Here are all the ways to make a true banner table: (cricket chirp, cricket chirp)
So, that’s painful. Another problem is the lack of graphical output. Since all of R’s table commands spit out text formatted tables, you can’t just copy and paste them into Excel (or other spreadsheet tools) to reformat them. This is a huge stopper to productivity. Instead, what you really want is either a) formatting control in the program to create a graphically appealing, copy and pastable table, or b) direct output to a system which facilitates this, like Openoffice, Excel, or HTML. Some R commands output to Latex (via sweave), but for the average analyst, this is unusable (I love academics, but come on, asking analysts to use Latex is just wrong!).
I’ll talk more about this below. Ok, we love R, but what about other options?
SPSS: If you can afford it, the wonderful CTABLEs aka Custom Tables module is really nice. Besides a great gui:
they also have the ability to treat a variable as a measure or a dimension as you wish. You can build the table WYSIWYG with as many layers as make sense, and put multiple measures in each cell with various constraints and conditions. You can combine levels on the fly and recalc the counts, which is fantastic. Gold star to SPSS for this one. If you use SPSS, you really should be using Custom Tables
Systat: Can only do 2×2 with the filter header. No banners at all.
Minitab: Usual 2×2 with filter header, no banners at all.
Statistica: Does offer stub and banner tables, but not much control over them… While it’s not SPSS, it’s also cheaper
Stata: Stata’s table commands are all text output based, and don’t really offer a banner table.
SAS: SAS has proc tabulate and proc report, and these start to get you to stub and banner… but require some coding, and are still text output. That being said, they are pretty far along, and so are 3rd after SPSS and Statistica.
Spotfire S-Plus: Same as R, just the 2×2 with filter header.
So, what do real market research folks do? Most use SPSS and SAS, or settle for the small number of overpriced “tabulation” programs still on the market which just make tables. Programs like Wincross, Quantum (the classic solution for many large survey houses, now owned by SPSS as SPSS-MR Quantum), Uncle Tabulation, and Marketsight [SAAS] are sort of helpful, but not cheap.
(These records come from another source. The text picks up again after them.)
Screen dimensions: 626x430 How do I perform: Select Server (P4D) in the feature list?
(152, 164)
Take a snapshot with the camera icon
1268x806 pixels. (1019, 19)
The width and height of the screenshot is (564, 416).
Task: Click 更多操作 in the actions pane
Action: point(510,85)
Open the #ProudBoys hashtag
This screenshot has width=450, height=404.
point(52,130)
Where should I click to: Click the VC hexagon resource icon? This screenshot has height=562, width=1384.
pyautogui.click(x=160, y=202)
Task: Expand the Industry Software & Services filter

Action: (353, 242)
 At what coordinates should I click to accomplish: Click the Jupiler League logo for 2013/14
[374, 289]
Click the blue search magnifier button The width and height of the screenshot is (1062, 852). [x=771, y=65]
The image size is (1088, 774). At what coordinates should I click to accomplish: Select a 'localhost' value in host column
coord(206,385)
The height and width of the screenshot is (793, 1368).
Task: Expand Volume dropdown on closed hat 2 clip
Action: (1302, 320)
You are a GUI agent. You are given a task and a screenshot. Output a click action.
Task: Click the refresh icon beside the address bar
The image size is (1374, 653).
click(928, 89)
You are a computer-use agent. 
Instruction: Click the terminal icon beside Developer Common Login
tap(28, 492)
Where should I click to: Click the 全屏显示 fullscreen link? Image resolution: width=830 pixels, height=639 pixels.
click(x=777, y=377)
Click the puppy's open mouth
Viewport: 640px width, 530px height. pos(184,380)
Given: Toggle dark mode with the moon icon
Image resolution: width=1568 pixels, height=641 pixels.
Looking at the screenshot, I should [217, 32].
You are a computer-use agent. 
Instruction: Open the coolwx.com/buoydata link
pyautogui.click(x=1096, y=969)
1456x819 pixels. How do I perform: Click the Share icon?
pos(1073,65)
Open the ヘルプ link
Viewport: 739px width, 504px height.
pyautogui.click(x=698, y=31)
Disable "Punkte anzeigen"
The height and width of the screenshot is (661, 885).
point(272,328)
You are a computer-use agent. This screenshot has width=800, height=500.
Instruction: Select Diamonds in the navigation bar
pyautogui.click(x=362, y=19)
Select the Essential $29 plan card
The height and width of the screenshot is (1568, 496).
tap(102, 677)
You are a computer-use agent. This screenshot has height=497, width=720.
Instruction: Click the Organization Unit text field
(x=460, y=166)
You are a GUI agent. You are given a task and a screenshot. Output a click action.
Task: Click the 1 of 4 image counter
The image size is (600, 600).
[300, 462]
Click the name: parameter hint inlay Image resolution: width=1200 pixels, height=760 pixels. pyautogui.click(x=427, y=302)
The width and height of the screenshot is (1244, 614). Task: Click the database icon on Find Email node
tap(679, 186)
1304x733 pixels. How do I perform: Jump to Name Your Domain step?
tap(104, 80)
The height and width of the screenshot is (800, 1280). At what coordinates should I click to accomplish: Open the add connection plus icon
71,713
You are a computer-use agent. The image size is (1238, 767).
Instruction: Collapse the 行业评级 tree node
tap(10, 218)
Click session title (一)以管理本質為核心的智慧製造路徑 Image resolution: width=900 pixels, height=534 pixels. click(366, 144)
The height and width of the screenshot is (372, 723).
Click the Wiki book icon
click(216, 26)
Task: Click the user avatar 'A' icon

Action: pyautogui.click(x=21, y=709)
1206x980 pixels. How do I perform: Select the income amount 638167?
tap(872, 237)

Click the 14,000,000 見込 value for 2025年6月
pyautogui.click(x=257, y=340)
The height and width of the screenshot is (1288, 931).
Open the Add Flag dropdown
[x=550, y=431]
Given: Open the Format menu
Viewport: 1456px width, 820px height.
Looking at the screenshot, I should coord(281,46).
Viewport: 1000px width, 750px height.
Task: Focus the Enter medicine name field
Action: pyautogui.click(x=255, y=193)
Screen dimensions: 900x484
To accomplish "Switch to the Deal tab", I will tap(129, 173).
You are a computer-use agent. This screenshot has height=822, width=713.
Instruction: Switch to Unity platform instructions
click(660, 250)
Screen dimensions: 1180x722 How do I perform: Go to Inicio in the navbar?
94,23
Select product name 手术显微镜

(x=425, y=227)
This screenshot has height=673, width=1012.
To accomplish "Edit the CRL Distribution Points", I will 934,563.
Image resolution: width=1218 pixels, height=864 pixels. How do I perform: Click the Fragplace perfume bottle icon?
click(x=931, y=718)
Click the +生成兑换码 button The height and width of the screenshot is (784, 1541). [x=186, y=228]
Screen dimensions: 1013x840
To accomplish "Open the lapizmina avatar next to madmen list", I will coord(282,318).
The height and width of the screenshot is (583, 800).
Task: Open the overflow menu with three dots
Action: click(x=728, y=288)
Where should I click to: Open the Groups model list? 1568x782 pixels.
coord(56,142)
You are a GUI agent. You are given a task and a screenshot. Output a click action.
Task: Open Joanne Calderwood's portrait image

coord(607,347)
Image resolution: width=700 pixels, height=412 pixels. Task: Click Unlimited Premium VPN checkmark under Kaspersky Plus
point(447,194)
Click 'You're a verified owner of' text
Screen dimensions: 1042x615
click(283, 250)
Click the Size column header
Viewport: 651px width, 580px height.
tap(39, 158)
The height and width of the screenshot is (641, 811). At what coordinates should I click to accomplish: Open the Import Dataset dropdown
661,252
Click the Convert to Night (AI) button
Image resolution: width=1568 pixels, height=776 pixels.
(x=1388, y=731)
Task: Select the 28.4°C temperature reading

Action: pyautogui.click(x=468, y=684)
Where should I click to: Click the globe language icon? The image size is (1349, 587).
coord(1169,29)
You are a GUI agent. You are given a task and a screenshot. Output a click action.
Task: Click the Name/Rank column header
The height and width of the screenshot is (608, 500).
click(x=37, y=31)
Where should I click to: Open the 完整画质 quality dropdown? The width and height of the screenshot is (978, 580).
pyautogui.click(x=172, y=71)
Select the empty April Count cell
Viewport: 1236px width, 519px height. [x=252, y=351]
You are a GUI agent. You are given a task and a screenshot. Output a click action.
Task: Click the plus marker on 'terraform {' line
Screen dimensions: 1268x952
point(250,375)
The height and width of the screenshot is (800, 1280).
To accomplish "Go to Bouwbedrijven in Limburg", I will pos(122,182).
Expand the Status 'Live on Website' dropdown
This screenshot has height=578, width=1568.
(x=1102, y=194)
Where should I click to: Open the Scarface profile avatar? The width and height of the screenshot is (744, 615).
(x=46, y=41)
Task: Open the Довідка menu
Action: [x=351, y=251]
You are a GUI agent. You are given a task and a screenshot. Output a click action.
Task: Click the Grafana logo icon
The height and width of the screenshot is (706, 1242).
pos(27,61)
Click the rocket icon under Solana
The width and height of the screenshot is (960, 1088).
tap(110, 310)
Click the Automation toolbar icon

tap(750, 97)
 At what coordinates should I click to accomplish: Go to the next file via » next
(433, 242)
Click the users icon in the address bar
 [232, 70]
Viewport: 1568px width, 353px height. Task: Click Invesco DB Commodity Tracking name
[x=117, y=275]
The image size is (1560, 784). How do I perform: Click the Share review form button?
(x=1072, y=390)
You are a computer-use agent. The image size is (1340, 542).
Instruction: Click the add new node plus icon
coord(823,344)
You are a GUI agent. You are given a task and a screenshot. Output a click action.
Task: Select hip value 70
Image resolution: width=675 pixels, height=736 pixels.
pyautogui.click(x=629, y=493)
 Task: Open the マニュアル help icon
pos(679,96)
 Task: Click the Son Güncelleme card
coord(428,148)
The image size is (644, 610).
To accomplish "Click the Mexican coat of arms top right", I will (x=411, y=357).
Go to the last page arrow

For example, Wincross costs $2500 per user!
Are there any open source solutions? cCount is a DOS program which requires a compiler to run Quantum scripts. And that’s it.
Solutions
I’m disappointed by what I’ve learned. If you want to make banner tables, you literally have to use Excel and hand construct them, or buy SPSS. There has to be another way.
I think R will be the solution. It’s current myriad of table commands stink, tis true, but I’ve started to put together an approach that combines the best of those table-oriented commands, the amazing magic of reshape, and some HTML/word/excel output to create good looking tables. It’s not there yet, but I’ll keep plugging away. In addition, the useR!2010 R Conference has some good posters and talks about similar problems of needing higher quality output, so we’ll see what comes about.